The tax is intended to address what the White House has identified as the negative economic and environmental impacts of mining, including “local pollution, higher energy prices, and increased greenhouse gas emissions.”
But the proposal seems to be overlooking the significant proportion of renewable energy sources that are now powering bitcoin mining operations. According to recent research from the Bitcoin Mining Council, these sources contribute to more than half of the energy used by miners and are continuing to grow.
Critics are denouncing the newly announced DAME tax as yet another instance of government overreach and undue interference in the private sector.
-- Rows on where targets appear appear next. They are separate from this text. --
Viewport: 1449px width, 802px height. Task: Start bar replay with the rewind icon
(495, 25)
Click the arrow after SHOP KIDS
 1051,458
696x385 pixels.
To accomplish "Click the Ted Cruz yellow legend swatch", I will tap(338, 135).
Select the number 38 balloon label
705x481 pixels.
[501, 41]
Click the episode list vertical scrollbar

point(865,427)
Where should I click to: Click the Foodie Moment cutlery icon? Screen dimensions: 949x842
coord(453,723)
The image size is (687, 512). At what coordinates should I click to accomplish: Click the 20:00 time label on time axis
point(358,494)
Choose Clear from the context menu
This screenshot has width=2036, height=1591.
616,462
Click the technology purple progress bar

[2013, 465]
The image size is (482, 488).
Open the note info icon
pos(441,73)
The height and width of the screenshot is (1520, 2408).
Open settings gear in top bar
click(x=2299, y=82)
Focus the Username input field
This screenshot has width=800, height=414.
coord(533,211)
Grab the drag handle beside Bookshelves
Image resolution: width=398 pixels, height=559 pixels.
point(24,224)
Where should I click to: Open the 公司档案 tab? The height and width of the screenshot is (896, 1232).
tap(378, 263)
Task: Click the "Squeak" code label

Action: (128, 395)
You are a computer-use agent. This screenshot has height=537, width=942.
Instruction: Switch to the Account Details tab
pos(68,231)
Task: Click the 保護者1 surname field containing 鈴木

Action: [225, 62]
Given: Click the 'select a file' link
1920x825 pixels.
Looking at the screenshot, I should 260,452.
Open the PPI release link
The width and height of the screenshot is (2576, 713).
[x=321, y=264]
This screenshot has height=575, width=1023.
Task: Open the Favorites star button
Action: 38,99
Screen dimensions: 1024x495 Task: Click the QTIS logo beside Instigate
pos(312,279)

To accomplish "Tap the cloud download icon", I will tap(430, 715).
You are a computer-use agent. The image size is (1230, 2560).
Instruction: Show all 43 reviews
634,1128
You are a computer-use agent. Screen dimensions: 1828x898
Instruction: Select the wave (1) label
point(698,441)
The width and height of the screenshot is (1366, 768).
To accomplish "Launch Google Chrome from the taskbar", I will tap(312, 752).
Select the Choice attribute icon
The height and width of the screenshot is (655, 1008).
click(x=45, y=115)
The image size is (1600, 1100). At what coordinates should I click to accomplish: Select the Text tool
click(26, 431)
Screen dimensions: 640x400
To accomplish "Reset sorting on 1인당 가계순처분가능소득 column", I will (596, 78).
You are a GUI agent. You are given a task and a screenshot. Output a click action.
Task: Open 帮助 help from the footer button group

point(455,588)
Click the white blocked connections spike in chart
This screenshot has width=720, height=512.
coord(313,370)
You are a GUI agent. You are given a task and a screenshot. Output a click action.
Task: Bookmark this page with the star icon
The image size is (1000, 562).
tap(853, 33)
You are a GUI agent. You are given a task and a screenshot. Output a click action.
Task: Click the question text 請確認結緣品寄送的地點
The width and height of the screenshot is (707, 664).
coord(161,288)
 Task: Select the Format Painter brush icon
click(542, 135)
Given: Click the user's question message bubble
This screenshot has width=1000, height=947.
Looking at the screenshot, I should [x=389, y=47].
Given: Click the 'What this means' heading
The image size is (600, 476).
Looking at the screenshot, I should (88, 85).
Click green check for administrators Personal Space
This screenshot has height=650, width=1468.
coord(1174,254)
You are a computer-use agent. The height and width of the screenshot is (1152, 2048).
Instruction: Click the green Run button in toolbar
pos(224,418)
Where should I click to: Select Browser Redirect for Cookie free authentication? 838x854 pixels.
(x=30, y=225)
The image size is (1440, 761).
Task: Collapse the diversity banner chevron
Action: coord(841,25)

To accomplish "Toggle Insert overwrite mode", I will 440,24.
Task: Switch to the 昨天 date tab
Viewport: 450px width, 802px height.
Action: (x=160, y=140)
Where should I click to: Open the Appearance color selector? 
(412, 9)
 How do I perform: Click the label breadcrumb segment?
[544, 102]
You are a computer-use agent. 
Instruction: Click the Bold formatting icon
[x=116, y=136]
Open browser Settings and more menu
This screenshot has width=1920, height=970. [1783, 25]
Some are characterizing the proposal as simply another attempt by the government to grab more tax revenue, disguised as an effort to address environmental issues.
Meanwhile, some associate this action with the government’s anti-bitcoin stance and believe the government does not like the idea of people being in control of their own money.
Although it is undeniable that mining activities do require significant amounts of energy, many argue that it is not the government’s role to dictate how businesses operate or to determine what constitutes an appropriate use of energy.
Critics contend that the government should not be penalizing innovative businesses for seeking technological progress and advancement. In the view of some, the DAME tax represents a clear attempt to impede innovation within the bitcoin mining industry and restrict its potential for economic growth.